• _Work instructions_: Transcribe the lines from the one containing "Task: Click the Latest" through the end of the records, both ends included, without changing them.

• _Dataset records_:
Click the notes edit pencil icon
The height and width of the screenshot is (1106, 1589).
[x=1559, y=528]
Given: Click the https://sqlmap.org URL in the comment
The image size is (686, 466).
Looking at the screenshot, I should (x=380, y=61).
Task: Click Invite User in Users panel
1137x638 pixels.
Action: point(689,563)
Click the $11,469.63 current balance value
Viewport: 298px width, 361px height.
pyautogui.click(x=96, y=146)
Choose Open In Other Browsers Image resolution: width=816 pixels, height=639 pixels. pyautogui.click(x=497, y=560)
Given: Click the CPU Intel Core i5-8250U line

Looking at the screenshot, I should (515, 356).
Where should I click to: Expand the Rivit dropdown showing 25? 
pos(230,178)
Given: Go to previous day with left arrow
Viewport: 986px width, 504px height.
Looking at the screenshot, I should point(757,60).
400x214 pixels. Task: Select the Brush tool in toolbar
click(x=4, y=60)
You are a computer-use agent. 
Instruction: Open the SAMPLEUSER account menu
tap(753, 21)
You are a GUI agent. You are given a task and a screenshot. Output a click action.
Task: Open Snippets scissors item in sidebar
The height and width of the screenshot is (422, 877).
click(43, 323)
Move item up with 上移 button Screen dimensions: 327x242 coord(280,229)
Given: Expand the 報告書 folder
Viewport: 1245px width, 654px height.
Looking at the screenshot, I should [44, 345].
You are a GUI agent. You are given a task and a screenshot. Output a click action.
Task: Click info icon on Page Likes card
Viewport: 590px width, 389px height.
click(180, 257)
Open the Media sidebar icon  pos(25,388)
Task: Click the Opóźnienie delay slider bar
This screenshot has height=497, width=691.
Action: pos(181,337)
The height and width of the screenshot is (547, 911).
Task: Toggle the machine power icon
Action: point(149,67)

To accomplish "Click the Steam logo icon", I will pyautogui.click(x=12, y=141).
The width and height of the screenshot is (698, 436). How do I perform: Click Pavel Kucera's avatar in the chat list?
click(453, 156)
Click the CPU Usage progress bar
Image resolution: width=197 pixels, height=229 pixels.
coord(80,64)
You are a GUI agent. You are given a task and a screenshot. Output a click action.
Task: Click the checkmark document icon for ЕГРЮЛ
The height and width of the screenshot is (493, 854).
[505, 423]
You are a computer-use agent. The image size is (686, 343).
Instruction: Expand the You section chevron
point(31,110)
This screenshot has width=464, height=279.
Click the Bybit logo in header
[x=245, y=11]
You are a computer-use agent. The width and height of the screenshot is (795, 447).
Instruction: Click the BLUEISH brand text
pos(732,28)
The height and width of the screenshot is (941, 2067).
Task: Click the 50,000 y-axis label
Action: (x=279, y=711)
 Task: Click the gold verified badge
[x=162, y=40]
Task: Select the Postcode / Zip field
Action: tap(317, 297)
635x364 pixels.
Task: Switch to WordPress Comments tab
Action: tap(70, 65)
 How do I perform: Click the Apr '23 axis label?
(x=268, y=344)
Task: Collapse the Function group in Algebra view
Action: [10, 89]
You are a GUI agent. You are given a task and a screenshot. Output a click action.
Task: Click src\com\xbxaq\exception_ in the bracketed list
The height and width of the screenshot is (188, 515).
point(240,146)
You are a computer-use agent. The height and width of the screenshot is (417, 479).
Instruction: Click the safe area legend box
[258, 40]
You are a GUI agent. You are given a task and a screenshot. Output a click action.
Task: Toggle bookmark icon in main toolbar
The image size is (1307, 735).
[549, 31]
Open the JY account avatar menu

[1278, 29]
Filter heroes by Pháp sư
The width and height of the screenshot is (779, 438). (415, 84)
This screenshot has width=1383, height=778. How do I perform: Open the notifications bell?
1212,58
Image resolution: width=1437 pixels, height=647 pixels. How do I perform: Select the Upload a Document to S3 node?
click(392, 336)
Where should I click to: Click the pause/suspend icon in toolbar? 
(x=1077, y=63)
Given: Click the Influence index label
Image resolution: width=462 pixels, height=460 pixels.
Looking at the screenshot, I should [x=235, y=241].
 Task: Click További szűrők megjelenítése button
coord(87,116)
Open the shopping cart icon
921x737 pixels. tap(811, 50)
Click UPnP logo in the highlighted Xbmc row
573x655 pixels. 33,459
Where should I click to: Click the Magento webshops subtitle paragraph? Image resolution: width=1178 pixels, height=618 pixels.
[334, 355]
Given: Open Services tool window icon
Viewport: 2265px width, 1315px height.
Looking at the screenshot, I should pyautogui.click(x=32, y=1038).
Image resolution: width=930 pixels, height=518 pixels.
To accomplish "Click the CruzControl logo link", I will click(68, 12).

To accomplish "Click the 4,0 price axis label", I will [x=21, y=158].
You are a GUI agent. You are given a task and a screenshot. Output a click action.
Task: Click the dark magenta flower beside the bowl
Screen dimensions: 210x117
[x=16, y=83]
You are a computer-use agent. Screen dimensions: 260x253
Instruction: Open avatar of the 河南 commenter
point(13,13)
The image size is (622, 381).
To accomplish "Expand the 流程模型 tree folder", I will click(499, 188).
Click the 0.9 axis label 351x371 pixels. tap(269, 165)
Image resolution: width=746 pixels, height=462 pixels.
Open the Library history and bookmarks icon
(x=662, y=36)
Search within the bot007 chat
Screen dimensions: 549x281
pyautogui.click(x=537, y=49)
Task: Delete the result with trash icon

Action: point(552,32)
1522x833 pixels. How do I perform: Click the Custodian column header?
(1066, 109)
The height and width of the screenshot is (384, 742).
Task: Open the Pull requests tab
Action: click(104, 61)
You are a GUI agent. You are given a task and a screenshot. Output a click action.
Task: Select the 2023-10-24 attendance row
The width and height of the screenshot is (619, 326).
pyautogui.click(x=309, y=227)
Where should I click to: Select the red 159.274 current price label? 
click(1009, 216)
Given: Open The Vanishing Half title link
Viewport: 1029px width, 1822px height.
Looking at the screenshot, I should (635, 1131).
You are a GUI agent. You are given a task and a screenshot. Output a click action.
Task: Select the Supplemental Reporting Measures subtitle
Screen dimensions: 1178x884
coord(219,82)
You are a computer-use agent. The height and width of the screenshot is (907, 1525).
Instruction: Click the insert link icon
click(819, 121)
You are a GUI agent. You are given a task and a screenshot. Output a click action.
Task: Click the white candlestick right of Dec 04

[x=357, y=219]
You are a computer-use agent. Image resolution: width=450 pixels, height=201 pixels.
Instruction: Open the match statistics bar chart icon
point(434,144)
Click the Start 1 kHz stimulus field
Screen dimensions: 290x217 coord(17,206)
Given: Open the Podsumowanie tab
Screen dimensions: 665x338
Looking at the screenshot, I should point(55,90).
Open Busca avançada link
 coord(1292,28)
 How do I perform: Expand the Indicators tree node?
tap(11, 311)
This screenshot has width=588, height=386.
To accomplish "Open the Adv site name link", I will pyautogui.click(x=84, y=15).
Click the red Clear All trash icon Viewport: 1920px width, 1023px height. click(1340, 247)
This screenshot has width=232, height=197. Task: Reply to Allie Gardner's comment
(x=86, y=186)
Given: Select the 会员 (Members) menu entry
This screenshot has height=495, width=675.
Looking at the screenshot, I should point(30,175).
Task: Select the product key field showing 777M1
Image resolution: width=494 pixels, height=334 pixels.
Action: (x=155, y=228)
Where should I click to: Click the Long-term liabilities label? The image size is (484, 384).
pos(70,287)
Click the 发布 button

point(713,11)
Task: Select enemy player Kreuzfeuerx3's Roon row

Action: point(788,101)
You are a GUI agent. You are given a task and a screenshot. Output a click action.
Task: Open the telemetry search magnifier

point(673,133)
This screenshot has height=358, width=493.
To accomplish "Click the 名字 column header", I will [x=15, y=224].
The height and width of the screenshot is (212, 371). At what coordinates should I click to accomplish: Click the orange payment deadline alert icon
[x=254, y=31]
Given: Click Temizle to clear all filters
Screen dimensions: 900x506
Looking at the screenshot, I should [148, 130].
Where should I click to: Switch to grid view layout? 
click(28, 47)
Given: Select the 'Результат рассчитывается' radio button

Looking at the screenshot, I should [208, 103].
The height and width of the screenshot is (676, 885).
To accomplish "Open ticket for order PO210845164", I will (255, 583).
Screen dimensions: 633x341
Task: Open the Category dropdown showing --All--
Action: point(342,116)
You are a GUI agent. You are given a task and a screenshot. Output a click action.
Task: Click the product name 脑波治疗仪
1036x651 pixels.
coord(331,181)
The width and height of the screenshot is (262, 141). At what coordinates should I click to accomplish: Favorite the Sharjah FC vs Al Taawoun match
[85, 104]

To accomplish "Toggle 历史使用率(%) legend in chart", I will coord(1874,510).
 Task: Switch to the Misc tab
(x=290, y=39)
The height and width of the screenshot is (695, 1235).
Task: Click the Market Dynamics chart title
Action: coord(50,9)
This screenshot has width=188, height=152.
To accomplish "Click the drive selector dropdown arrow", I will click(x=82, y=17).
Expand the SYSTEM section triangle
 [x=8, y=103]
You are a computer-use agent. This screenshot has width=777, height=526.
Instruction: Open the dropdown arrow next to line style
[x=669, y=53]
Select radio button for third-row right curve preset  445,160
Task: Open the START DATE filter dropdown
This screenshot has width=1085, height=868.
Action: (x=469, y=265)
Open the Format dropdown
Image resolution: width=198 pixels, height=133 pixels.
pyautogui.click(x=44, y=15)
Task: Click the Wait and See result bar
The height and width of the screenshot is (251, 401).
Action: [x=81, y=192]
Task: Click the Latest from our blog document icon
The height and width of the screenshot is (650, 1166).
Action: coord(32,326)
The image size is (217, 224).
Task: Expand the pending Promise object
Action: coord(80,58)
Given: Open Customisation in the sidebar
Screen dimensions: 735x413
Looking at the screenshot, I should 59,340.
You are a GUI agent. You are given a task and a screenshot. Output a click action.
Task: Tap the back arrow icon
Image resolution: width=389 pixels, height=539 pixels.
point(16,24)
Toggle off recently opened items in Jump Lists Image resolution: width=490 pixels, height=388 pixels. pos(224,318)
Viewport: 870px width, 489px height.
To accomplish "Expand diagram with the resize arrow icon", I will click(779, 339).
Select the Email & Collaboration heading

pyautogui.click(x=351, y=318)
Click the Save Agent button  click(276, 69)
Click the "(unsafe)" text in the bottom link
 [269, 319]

• _Reply to the task_:
Task: Click the Latest from our blog document icon
The height and width of the screenshot is (650, 1166).
Action: coord(32,326)
The image size is (217, 224).
Task: Expand the pending Promise object
Action: coord(80,58)
Given: Open Customisation in the sidebar
Screen dimensions: 735x413
Looking at the screenshot, I should 59,340.
You are a GUI agent. You are given a task and a screenshot. Output a click action.
Task: Tap the back arrow icon
Image resolution: width=389 pixels, height=539 pixels.
point(16,24)
Toggle off recently opened items in Jump Lists Image resolution: width=490 pixels, height=388 pixels. pos(224,318)
Viewport: 870px width, 489px height.
To accomplish "Expand diagram with the resize arrow icon", I will click(779, 339).
Select the Email & Collaboration heading

pyautogui.click(x=351, y=318)
Click the Save Agent button  click(276, 69)
Click the "(unsafe)" text in the bottom link
 [269, 319]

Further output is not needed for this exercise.